How do you make sure that the best recruitment consultants deal with you and give you the cherries to pick, keeping the lemons in their back pockets for someone else? Matthew Jennings has the answers.
The secret to recruiting for difficult jobs is to use recruitment agencies properly and get them to work for you. Try to stop seeing them as an army of slick, ethical vacuums and start to see them as an army of highly knowledgeable, undercover agents who know the market inside out.
Good specialist recruitment agencies know all the major players in the industry. They keep abreast of market trends and often have highly confidential knowledge of impending mergers and acquisitions, product launches, technological breakthroughs, and even who is about to jump ship taking half the team with them.
They know who is thinking of leaving, who is just about to leave and who has actually left, but hasn’t told anyone yet. They know who is going to be sacked, promoted, made redundant and knighted. They know all these things but they somehow keep it to themselves. Most importantly of all, they know who the true movers and shakers are and who makes up the ‘dead wood’ of a team.
They know all this because they talk to everyone, all the time. They talk to the recruiting decision makers and the troops on the ground. They talk to the customers and find out who really makes the difference. Candidates tell recruitment consultants their intimate secrets. Imagine the sort of conversations customers have with their favourite hairdressers, but this time all the information is getting logged and filed and prioritised.
In short, if you get a really good recruitment consultant on your side they can make the difference. So, how do we ensure the best recruitment consultants work with us?
First and foremost you have to understand what motivates them. When you know that, you can start the process of making them your ally.
Money, money, money
I asked three managers their thoughts on what motivates a recruitment consultant. What do you think they said? It was ‘money’, ‘money’ and, just for a change, the last one said ‘money’. If that was true all you would need to do would be to pay generous commission fees and you would be sorted. But, that wouldn’t work. Because it’s not true.
What motivates the really good recruitment consultants isn’t the money. What motivates them is what the money can bring them.
A stereotypical recruitment consultant is wearing Armani, driving a flash car and sporting a Rolex. These are all status symbols. What they are saying is ‘respect me, I am a person of importance’. The value behind the money is a yearning for respect and security. The recruitment industry has one of the highest levels of staff turnover of any job and the industry is rife with tales of people summoned to see the MD to discuss their latest sales figures and then never seen again.
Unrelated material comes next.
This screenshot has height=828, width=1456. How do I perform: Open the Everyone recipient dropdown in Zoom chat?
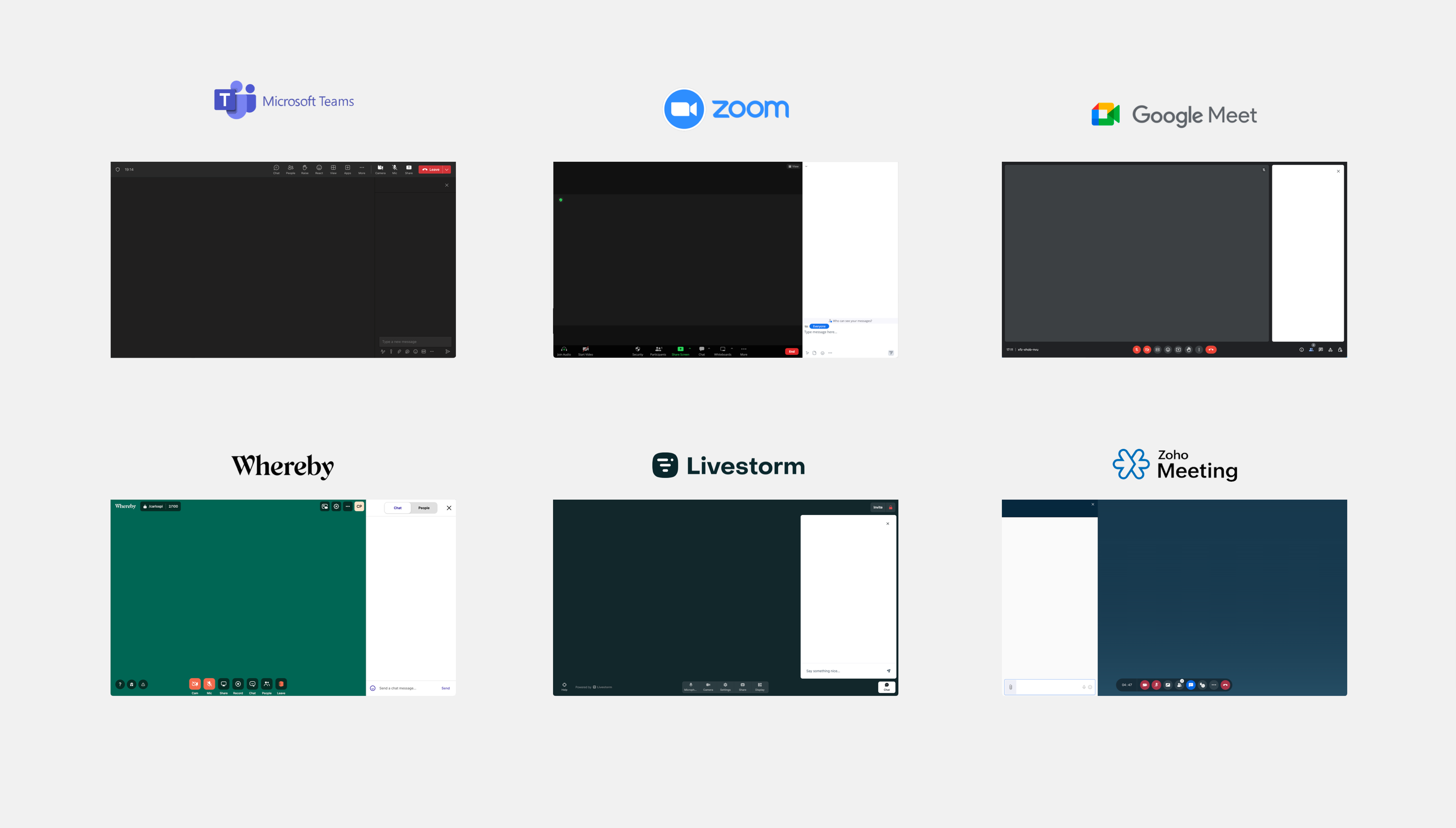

The ostentatious displays of wealth are to prove to everyone that they matter; that they are worthy of your respect.
The Recruitment Employment Confederation (REC) published a report on recruiting the best recruiters. They had the following to say about the ‘right’ sort of person.
To be successful in the recruitment industry you must:
- Be ambitious and confident
- Be goal orientated
- Have good interpersonal and communications skills
- Be a good team player
- Be able to handle multiple priorities
- Be tenacious
- Be a problem solver
- Be able to work to deadlines and targets
- Enjoy responsibility and working in a high-pressure environment
- Have a good sense of humour
The sort of person who identifies themselves as possessing the qualities from that list thinks highly of themselves and will expect others to do the same.
I know that it’s possible to spend half your life dealing with recruitment agencies who all promise the same thing and all claim to have the best candidate since sliced bread. But, it is possible to be able to end this irritation.
Think for a minute about the recruiters you deal with who seem to actually understand what you are saying. The ones who know the industry and know which candidates fit into which team and company culture effectively. Think about conversations you have had with recruitment consultants who appeared to intuitively know what you were thinking. The chances are they actually did know, from other conversations they were having.
These are the people you should spend some time getting to know. Ask them about themselves and tell them about your team and your ambitions. Treat them with respect and trust them with information. Invite them to visit the HQ and meet the team, see the product and learn as much as possible about what you really want from a candidate. Paint them a visual picture of your ideal recruit for different circumstances.
What you will be doing is demonstrating respect. By involving them in your company you are offering security because you are effectively saying we want to work with you over a period of time.
You are tapping into the core values that drive them and they will respond to this. Pretty soon your hand picked recruitment consultants will be whispering titbits of vital industry information that will keep you ahead of the game and in the know.
You should get to the position that they can do most of your candidate screening and the first round of interviews. Even better than this, you can refer all the other recruiters to them in the first instance.
They will reduce your staff turnover and help you effectively plan for growth. A truly excellent recruiter is worth their weight in gold – which is pretty much what they get paid when they get to that stage, so start to cultivate your own ones.
If you can demonstrate respect to a recruitment consultant, then you will be making the first steps towards winning their loyalty to you.
Matthew Jennings is training director at Spark Training.</strong
One Response
I preferred your first observation
After over 30 years in HR I’m afraid that your first observation, “slick ethical vacuums” applies to too many recruitment consultants. I know and trust a very few recruitment consultants and headhunters, and they are worth their fees. – They can deliver real value. The others? I guess they work for someone else.